Team II - Ion channels and cardiopathies

Directrice de thèse

Patricia Lemarchand

Co-encadrante

Nathalie Gaborit

Co-encadrant

Jérémie Poschmann


Rapporteurs

Examinateurs

Pr Delphine Potier, PhD - Centre d'Immunologie de Marseille-Luminy, Marseille
Pr Thomas Moore-Morris, PhD - Institut de Génomique Fonctionnelle, Montpellier

Abstract

Transcription factors are key elements in cardiac development, governing the establishment of a specific gene expression program. The chronological sequence of steps in the establishment of this program is controlled by a network of dynamic and temporal regulations of cardiac transcription factors. However, a global view of this network has not yet been obtained. Moreover, some transcription factors, such as those of the Iroquois family, which have been shown to be important in the heart, have not been analyzed or only to a limited extent in the context of networks with other cardiac transcription factors.

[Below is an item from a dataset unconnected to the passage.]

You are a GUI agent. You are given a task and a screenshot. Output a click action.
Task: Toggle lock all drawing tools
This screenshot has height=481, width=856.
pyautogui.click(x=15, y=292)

By a transcriptomic analysis of the cardiac differentiation of human induced pluripotent stem cells, used as a model of human cardiac development, we identified on one hand, a global regulatory network between the transcription factors involved in the process. On the other hand, we identified a previously unknown role of the Iroquois transcription factors, IRX3 and IRX5, in the regulation of the expression and activity of major cardiac transcription factors, GATA4, TBX5 and NKX2-5. Then, a focused study on IRX5 allowed a better understanding of the role of its protein domains, its mechanisms of interaction and regulation of DNA, and the biological functions it regulates in cardiomyocyte differentiation. This study offers a better understanding of the molecular mechanisms of cardiac development and can also serve as a basis for the study of pathologies or for the development of new therapies.